Well, I suppose it shows evidence of an inquiring mind. Further steps, trots, canters and gallops along the road to Statistics is a story for another time. But there were a couple of ‘residuals’ from that childhood long ago. Asking questions, even if  no one else was. The desire to do the right thing, and wear the right colour hat (even if in truth the Jack Palance baddie wearing black was far cooler/groovier/jazzier in the Shane movie, although not the book, than the light coloured cloth-wearing goodie, Alan Ladd).

And a 1963 book which I got for Christmas a year or two later, called The How and Why Wonder Book of Robots and Electronic Brains. I still have that book and I cited it in my PhD Thesis, although back then I was more interested in the robots, especially the black and red tin ones that could be wound up with a key!

 

But it was a 1979 Texas Instruments TI-55 (simple) programmable LED calculator I got for my 21st, that came with quite a thick manual, showing how one could do fun things like predicting future sales from advertising expenditure, that gave much more excitement, practicality and crunch to the Psych 101 Stats that I was undertaking.

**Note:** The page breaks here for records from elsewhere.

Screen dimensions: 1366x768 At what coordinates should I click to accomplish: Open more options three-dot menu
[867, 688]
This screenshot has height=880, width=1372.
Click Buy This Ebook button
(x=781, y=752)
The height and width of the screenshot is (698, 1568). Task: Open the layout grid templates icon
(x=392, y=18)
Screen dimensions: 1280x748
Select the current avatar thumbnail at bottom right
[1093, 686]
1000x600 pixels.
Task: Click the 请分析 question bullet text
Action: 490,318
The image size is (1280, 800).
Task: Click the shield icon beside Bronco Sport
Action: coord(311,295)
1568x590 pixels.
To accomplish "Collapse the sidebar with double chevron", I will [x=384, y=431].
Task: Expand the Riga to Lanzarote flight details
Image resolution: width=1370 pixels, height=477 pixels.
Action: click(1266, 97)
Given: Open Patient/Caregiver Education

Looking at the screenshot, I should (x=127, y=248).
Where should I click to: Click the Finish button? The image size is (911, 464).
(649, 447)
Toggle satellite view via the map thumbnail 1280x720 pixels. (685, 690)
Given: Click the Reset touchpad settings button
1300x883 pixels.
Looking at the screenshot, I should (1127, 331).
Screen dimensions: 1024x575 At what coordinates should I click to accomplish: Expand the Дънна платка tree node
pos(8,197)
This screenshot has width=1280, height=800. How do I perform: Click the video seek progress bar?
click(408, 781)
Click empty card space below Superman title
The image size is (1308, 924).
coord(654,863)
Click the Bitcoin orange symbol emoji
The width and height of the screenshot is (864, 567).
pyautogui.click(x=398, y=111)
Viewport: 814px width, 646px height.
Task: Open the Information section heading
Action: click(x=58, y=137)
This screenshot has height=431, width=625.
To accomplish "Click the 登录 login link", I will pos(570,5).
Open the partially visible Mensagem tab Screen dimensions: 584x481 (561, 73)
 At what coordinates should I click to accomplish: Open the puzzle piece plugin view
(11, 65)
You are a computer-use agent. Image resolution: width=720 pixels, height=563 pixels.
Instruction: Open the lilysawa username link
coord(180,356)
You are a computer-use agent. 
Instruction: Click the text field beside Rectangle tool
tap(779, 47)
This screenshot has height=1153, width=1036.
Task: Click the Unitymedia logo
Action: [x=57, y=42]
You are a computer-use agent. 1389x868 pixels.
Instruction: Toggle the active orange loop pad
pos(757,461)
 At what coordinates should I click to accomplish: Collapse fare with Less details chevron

http://www.datamath.org/Sci/MAJESTIC/TI-55.htm

And then, in the early summer of 1981 when I first used SPSS (submitted to be ran at 2300 hours) on a DEC System 20-60 I was truly hooked.

True, James Bond had his Beretta and Walther PPK and Aston Martin and Bentley and Sea Island shirts and Shaken Not Stirred, but at least in the early days, he never used a programmable calculator, let alone a Computer!

 

When Boogie becomes Woogie, when Dog becomes Wolf

An exciting (and not just for statisticians!) area of application in statistics/analytics/data science relates to change/anomaly/outlier detection, the general notion of outliers (e.g. ‘unlikely’ values) having been covered in a previous post, looking at, amongst other things, very long pregnancies.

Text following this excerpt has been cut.